African startups too often fall into the trap of viewing funding as a real measure of success rather than focusing on execution and building their businesses.
That is according to panelists at the Africa Early Stage Investor Summit in Cape Town earlier this month, who agreed that execution was key but also that the investor community could do more to assist startups on their growth trajectory.
Anne Njuki is investment manager at DOB Equity, a Dutch family office investing in innovative, scalable and impactful companies in East Africa that counts the likes of Twiga Foods, Sendy, M-KOPA Solar and Copia amongst its portfolio companies.
She said that rather than becoming obsessed with investment as a measure of success, startups needed to be more focused on metrics such as monthly recurring revenue, customer lifetime value, and customer acquisition cost.
“The most important thing is making sure a business has positive unit economics. Once it has that it is able to scale. If you don’t have positive unit economics you’re going to keep on raising. That’s fine, as VCs we are here to fund a business through its losses while they figure out a model that works. But too many businesses are looking at funding as a measure of success,” Njuki said.
Ashwin Ravichandran, managing director of the Meltwater Entrepreneurial School of Technology (MEST) agreed, but said African markets were so challenging that developing viable products takes a lot longer than elsewhere.
“When you should be focusing on executing you’re thinking about funding,” he said.
“It takes about 18 months to get to your first MVP. Markets are changing so fast. A couple of businesses we invested in in 2013 actually started breaking even and raising their next round in 2017.”
This is not good for the entrepreneurial ecosystem as a whole.
“It is taking far too long. Nobody posts information about experimentation, so we can follow those trends. Everyone is being individualistic,” Ravichandran.
This lack of data was picked up upon by Zachariah George, co-founder and chief investment officer (CIO) at Startupbootcamp AfriTech, as a major problem, especially when it comes to the crucial question of market sizes.
“A lot of entrepreneurs in Africa struggle to figure out how big their market is. There is not a lot of information out there,” he said.
Investors, who are often better placed that entrepreneurs to judge market size given the amount of pitches they see, need to play a part in helping startups get this right.
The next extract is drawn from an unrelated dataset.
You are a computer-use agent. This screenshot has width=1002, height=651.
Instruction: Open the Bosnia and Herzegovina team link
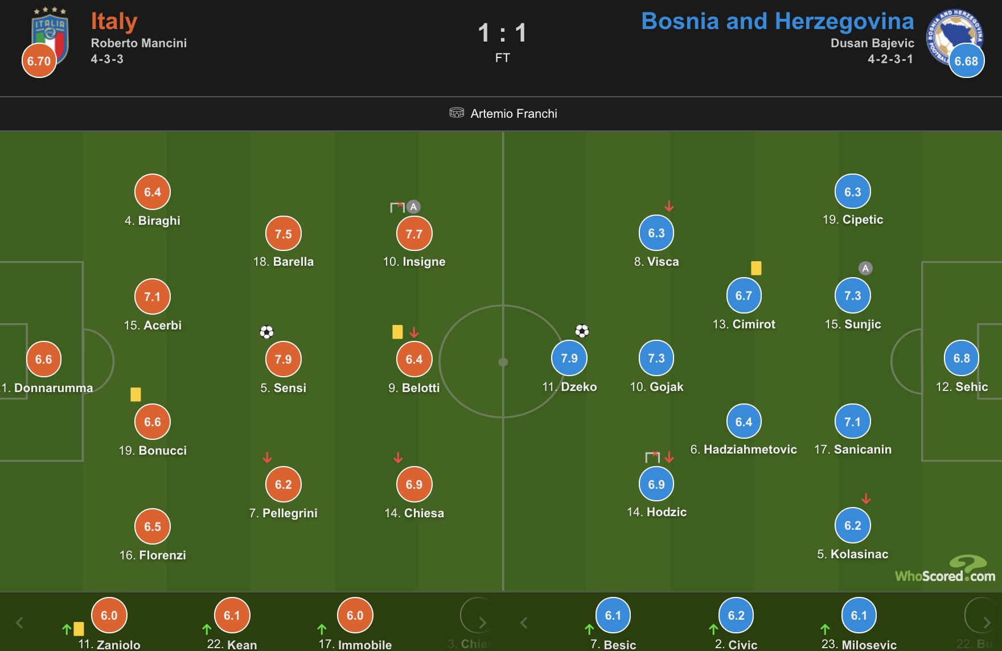point(777,21)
“It has to be a shared responsibility. If you pin it on the entrepreneur themselves and ask them to do all the research you are asking for trouble,” said George.
Njuki agreed investors should not penalise entrepreneurs for not knowing exactly how big their addressable market was or how many products they could sell, and in general needed to be more understanding of the limitations facing startups on the continent.
“What we find is that our entrepreneurs always need to budget on costs. They always never hit their targets on revenue because we set unrealistic targets,” she said.
“We tend to be fairly arrogant as investors and wait for entrepreneurs to come to us. We should take the time to go to the entrepreneur and the company, and see what they do.”
Ravichandran echoed the suggestion that investors needed to understand what entrepreneurs were going through better.
“Our biggest pet peeve with investors is empathy. They have no empathy towards the entrepreneur, who has sat and worked and built something. They just sit in front of you with a poker face,” he said.
If entrepreneurs and investors can find ways of working together better, then the whole sector stands to benefit, said Johan Bosini, partner at Quona Capital.
“There’s a responsibility on all sides. If entrepreneurs succeed, investors succeed, and that means LPs succeed, and more money flows in,” he said.
“Everyone needs to be better at constant feedback. It is a community, we are all connected.”